Of course, most growers have been tinkering with precision tactics and data collection for some time. But the anecdotal stories told about "data drawers," full of collected, but unused data, still accurately describe the state of some farm office desks. According to Sieling, the first step to operational improvement might be understanding that it's not necessarily the technology, but rather the data it produces, that is the key to informing positive change.
"The conversation we're having most often right now is regarding the goal of educating farmers on the value of the data," Sieling says. "Whether it's coming from your red equipment or your green equipment, you need to make sure you utilize it.

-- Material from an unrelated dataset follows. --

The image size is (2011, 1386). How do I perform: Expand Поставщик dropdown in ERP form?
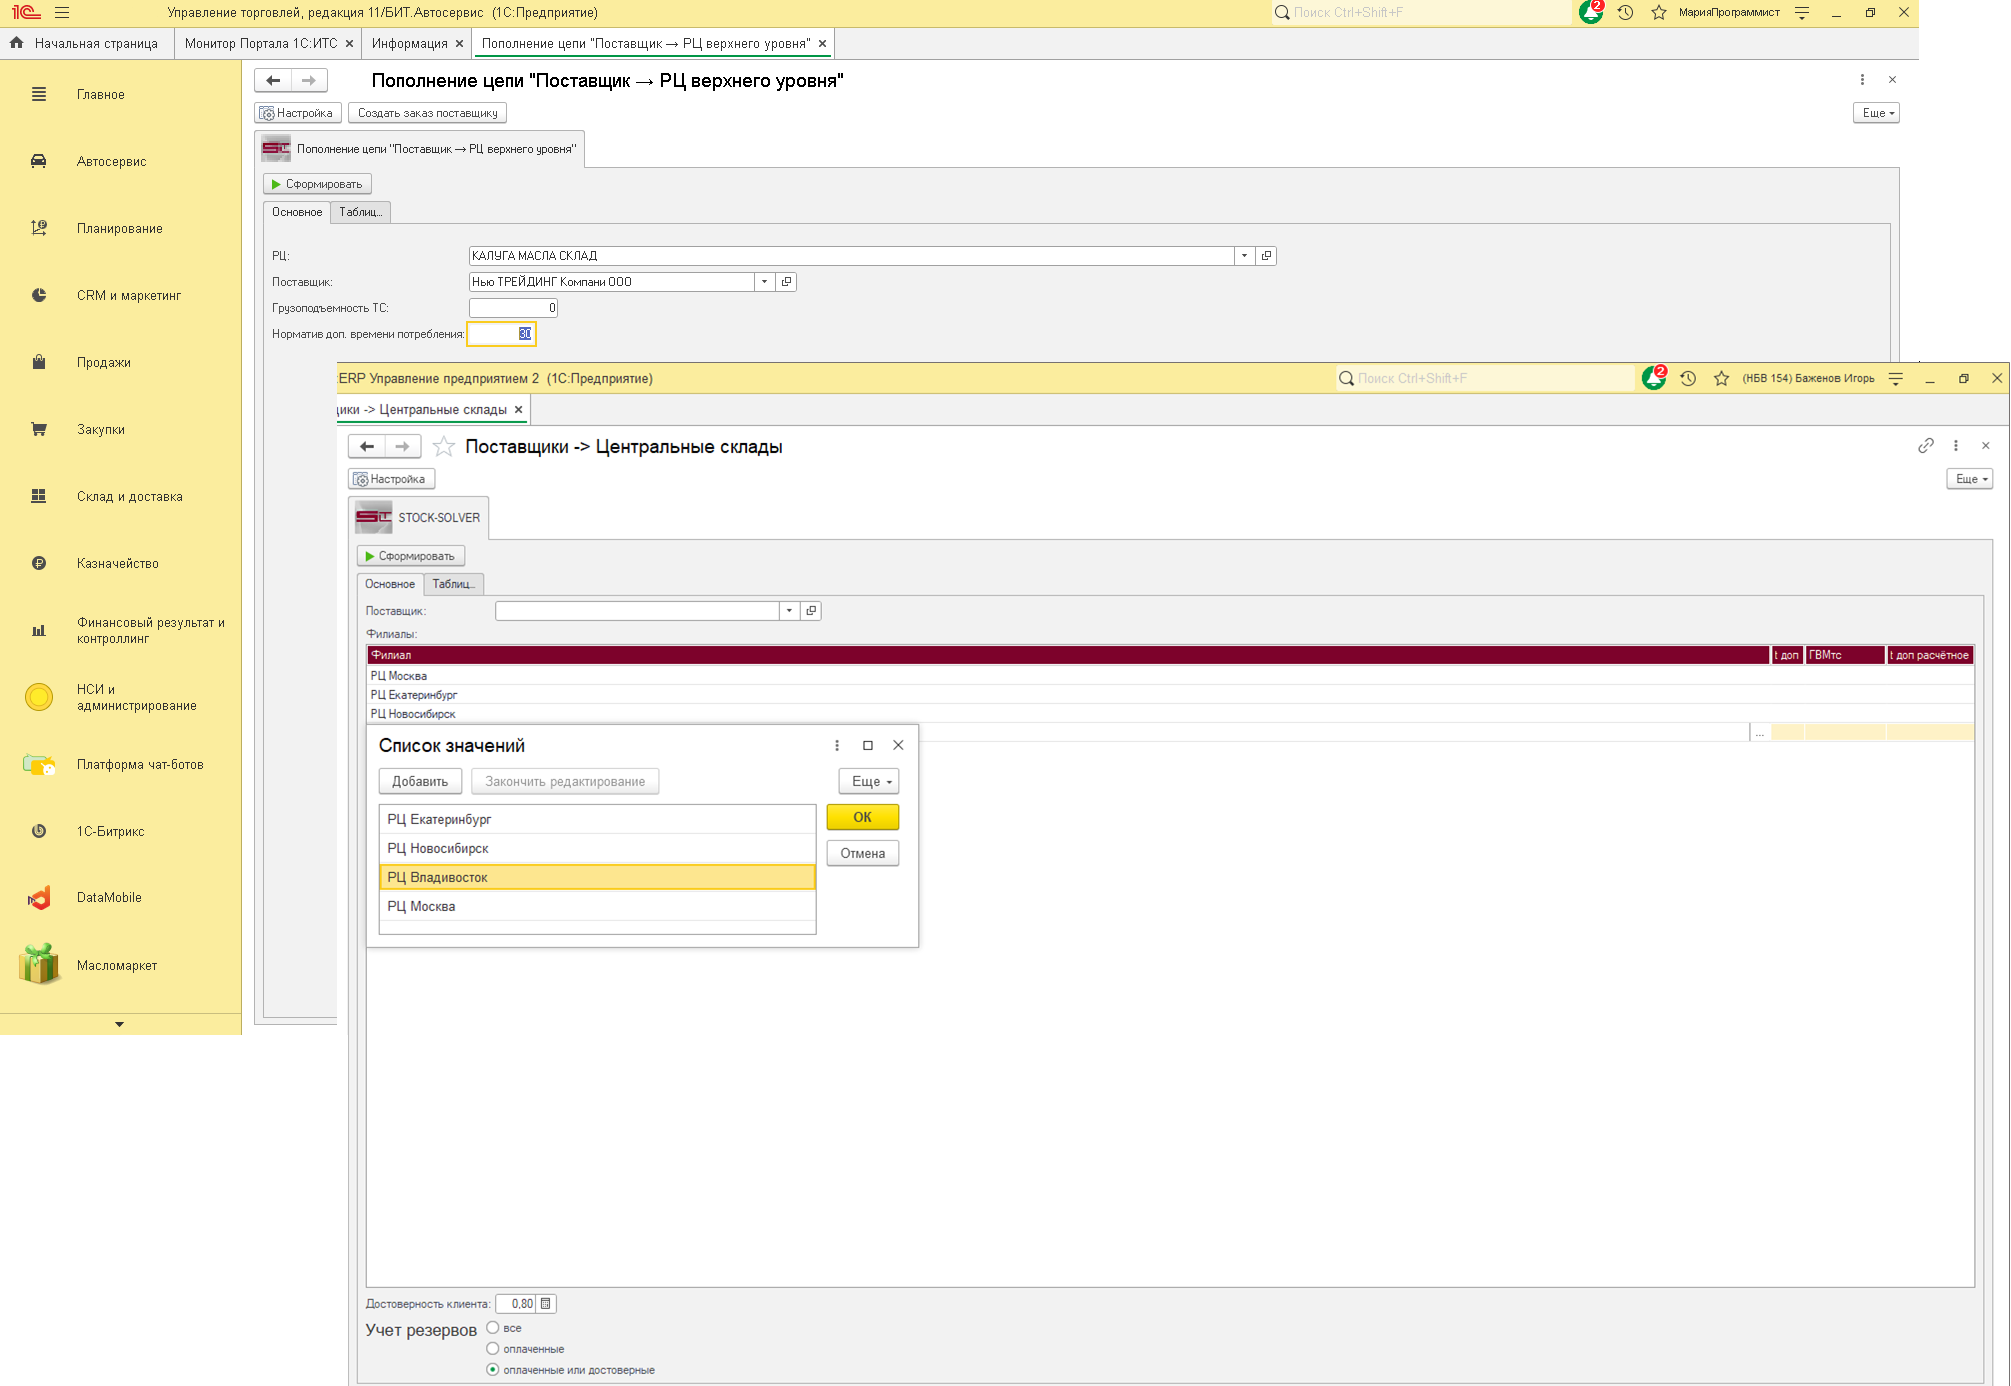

Too much of the information available is not used today. So we're spending a lot of time talking to growers about what's available and what of it is useful. And we discuss with them what could actually bring true value to the farm. Around this precision ag data peak, farmers are being presented with more and more options. Many new companies are bringing great ideas and concepts to the table, but at the end of the day, we can assume that in two or three years, half of these companies won't be here anymore. Growers are going to need to decide on the technologies that bring the most value to the table. We can help them realize which data can be best applied to improve their operations."
For farmers conditioned by experience to believe that only one metric matters, the process requires both patience and an open mind, but the result can be a refreshing full-systems view as well as the intended effect of increased ROI.
"It's not just yield data," Sieling points out. "It's the information that we can gather with a higher level of soil sampling, for instance, and our ability to collect a wide range of data that really becomes a database about someone's farm. Taking that data analysis to the next level can be what takes the farm to the next level. The YieldPoint team is educated on what exists outside of what you have. What we can bring to the farm is in data that can be used to make better decisions. The data starts to paint the picture. And then the agronomist identifies particular adjustments indicated by the data. It's a great cycle of expertise.
"I think having people with different backgrounds can bring a lot of value to agriculture," Sieling goes on to say. "I have a computer technology and a sales and marketing background. While I've lived in a farm community my entire life, I don't have a family farm. My interest has always been technology in general, and how technology can make your life easier. As a group, our YieldPoint team enjoys what we do because we actually enjoy going through all that data to make things better. If we can take all that information and give a recommendation that's going to help the grower make anextra thirty to forty dollars an acre, that's something you can go home and take a lot of pride in at the end of the day."
Certainly, his path to a career in agriculture is novel, but it's hard to call Sieling's role unexpected. Helping farmers make better farms with data seems like the perfect fit for this rurally raised, self-confessed data junkie. Listen to the passion in his voice, and it's easy to see why agriculture isn't where he ended up, but rather where he belongs.
YieldPoint is a trademark of CHS Inc.